The BUS, headquartered in Philadelphia, was always a privately owned and operated corporation, but it worked closely with the Treasury department. Its opponents feared it would be a patronage machine and would be an engine of political corruption. The opponents generally feared cities, factories and money managers ("speculators") and instead said that true virtue could only be found among landowning "yeomen" farmers.
The BUS was modeled after the older and larger Bank of England in London. The role of the BUS was to handle routine government transactions, like tariff payments, taxes, and spending, as well as private business. There were only a dozen or so private banks in the U.S. (all in major cities) and the BUS, was the only one with branches. A major role was to be a stabilizing and regulatory influence upon the circulation of banknotes issued by private banks, which made the BUS a central bank something like the later Federal Reserve System. In addition to providing some central banking functions, the first Bank of the United States was to provide business with capital for growth and for every other type of commercial banking service.
The BUS charter provided for a privately owned, profit-making national bank capitalized at $10 million, of which the federal government subscribed $2 million. The remaining stock was sold publicly. The total indebtedness of the bank, "whether by bond, bill, note, or other contract," was limited to $10 million, the total of its capital. The operation of the bank was entrusted to a board of 25 directors elected by the stockholders. The bank's directors elected its president.

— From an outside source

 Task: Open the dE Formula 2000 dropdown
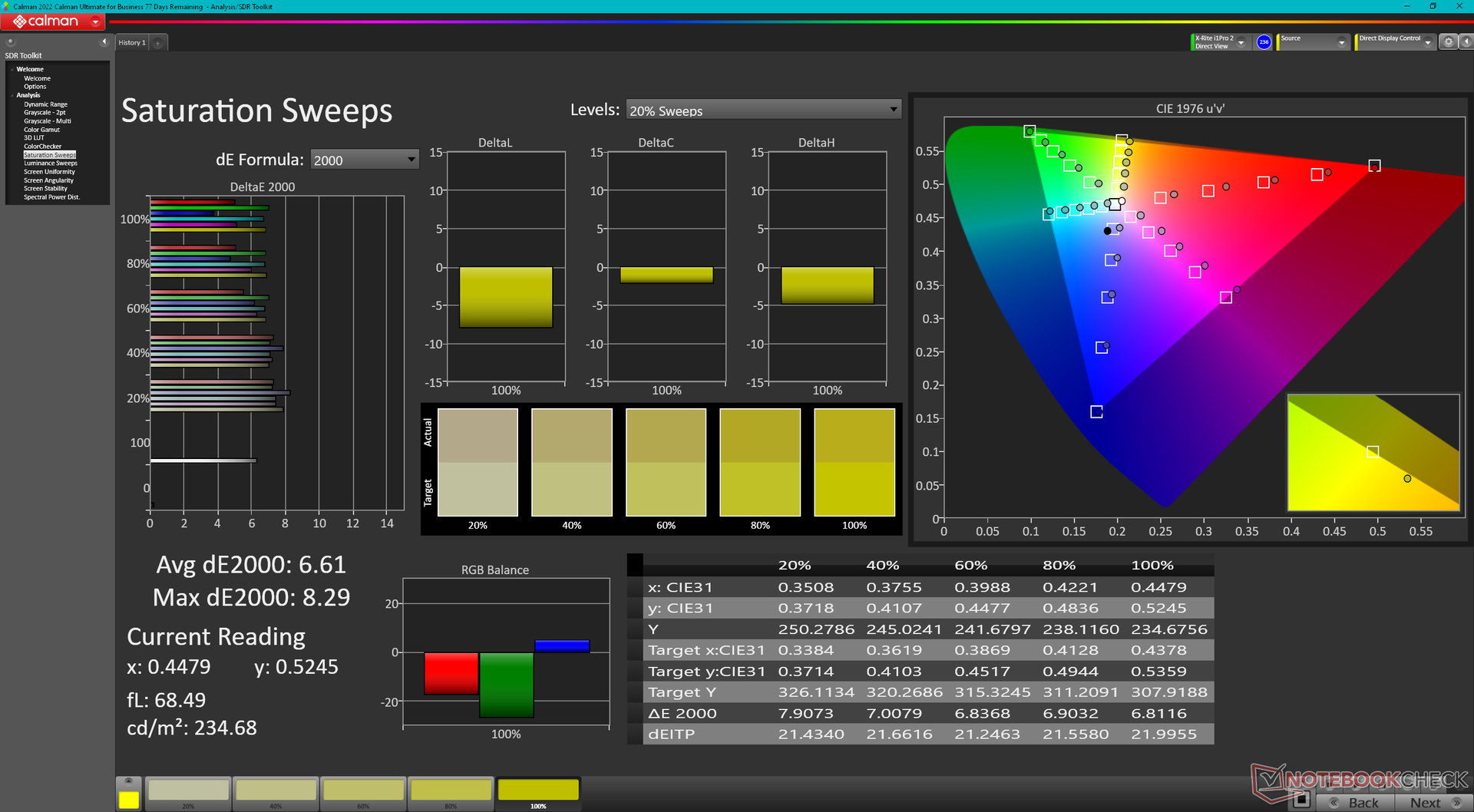pos(411,160)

The BUS opened eight between 1792 and 1805. The size of the bank's capital, its ample gold and silver reserves, its close ties with the government, and its capable management gave it a commanding and favorable influence on the economy. The bank returned a good profit to its investors averaging 8% a year.
The very success in regulating other banks and curbing excessive expansions of banknotes and credit, made it enemies among some private bankers. As agent of the federal government in collecting taxes and tariffs on imports, the BUS took in from banknotes issued by other banks. Its policy was to promptly present them to their banks of issue for gold or silver. In practice this policy held down the volume of private bank notes.
The Jeffersonian cries of corruption hurt the BUS; some people denounced it a device that clever financiers used to take away the hard-earned money of farmers and workers. Strict constructionists of the Constitution opposed it as a dangerous and unconstitutional extension of the power of the federal government.
The bank's charter came up for renewal in 1811 when the Federalist Party was in low repute and Britain was hated and under economic attack through the Embargo of 1807 and similar laws. Everyone knew the bank controlled by Federalists and much of its stock was by 1811 held in Britain and Europe, further damaging its credibility among Jeffersonians. In January and February 1811, by close votes in Congress its charter was not renewed and the BUS was forced to wind up its business affairs.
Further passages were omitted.